Tougher Seat Belt Bill Has Better Chance Next Year
Robert Kittle
News Channel 7
Thursday, December 9, 2004

No one has to tell Rachel Hursey how important it is to wear a seat belt. She's always worn hers, and that choice saved her life last summer when a car smashed into hers. "If I didn't have it on, I would not be here today," she says. "I'd probably have gone through the windshield and been gone."

As it was, she broke her wrist, her ankle in three places and had a deep gash in her knee and several bruises.

It's stories like hers that have state lawmakers continuing to push for a tougher seat belt law in South Carolina. Right now, the state has what's called secondary enforcement. The law requires you to buckle up, but a police officer or trooper can't stop you if you're not. They can write a ticket for not wearing a seat belt only if they stop you for another violation.

There is primary enforcement for drivers 17 and younger, but police say that law is all but useless, since they can't easily tell whether a driver in a moving vehicle is 16 or 18.

Joel Lourie was the main sponsor in the House during the last session of the bill to allow primary enforcement. The bill died in the Senate. Now, Lourie has just been elected to the Senate, and is one of 22 co-sponsors of the bill pre-filed in the Senate.

"We will save a minimum the first year--what the statistics tell us--we would save a hundred lives. We would prevent several thousand critical injuries. And it would be the most significant thing we've done to improve highway safety for some time, perhaps in my lifetime," he says.

Senate president pro tem Glenn McConnell, R-Charleston, was the main reason the bill did not pass this year. He's against it because he thinks wearing a seat belt should be a personal choice and police shouldn't be able to stop you just for not buckling up.  

When the bill was being debated in February, Sen. McConnell told News Channel 7, "Where does it stop? Are they going to now claim you can't eat in your car? You can't listen to the radio? You can't use the cell phone because it might be a danger? Where does it stop?"

But the seat belt bill was one of several that a small minority of senators, or sometimes just one, blocked by using Senate rules. It caused the Senate to get very little accomplished and has led to even McConnell calling for rules changes. 

That gives Sen. Lourie hope that the bill has a much better chance of passing this time.

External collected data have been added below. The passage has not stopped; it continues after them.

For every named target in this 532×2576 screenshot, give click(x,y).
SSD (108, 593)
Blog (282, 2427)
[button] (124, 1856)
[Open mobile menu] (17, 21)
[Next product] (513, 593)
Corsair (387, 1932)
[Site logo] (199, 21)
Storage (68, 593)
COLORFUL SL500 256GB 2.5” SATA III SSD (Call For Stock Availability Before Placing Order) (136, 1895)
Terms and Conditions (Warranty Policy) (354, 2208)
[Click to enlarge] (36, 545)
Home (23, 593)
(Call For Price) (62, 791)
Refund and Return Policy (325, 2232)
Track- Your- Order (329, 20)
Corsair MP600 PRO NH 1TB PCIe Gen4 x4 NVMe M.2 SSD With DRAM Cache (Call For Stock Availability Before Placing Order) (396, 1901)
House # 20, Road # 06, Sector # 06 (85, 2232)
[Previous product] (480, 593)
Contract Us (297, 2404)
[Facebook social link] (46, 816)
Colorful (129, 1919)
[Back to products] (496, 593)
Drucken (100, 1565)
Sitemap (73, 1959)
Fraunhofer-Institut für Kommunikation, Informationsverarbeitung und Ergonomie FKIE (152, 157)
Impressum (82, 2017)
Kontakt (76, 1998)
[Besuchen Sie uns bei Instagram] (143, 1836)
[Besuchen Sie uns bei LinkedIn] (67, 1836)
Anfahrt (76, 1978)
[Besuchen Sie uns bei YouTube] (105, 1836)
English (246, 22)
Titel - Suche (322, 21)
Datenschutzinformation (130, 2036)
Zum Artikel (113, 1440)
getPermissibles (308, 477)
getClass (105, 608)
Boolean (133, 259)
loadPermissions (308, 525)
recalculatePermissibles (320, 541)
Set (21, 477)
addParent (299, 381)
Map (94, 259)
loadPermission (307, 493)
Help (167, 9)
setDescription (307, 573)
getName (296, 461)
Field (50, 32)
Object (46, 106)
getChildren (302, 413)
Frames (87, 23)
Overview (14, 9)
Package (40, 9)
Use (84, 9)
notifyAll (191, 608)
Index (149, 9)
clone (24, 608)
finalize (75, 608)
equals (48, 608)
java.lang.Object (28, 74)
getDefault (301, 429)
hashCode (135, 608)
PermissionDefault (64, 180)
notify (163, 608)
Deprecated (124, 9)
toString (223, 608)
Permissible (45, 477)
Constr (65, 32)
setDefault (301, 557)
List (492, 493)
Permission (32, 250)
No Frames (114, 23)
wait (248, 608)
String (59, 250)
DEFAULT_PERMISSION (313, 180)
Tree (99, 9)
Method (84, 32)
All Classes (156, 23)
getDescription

"I've talked to Sen. McConnell about this and I think he's very open to having some meaningful dialogue and debate about the bill," Sen. Lourie says. "Certainly he hasn't given me his commitment that he'll vote for it. But, you know, I don't think you'll see a 3- or 4-month stalemate on the bill in the Senate this year like you did last year." 

Sen. Lourie says if the bill comes up for a vote, he has the votes to pass it. There are 22 co-sponsors and several other senators who say they'll vote for it. Only 24 votes are needed for passage.

Statistics from last year show why the tougher seat belt bill is needed. Two-thirds of the people killed in car wrecks in South Carolina were not wearing a seat belt. Of all the people in the state involved in a car wreck, 1 percent of those buckled up were killed or seriously injured. Nearly 13 percent of those not wearing a seat belt were killed or seriously injured.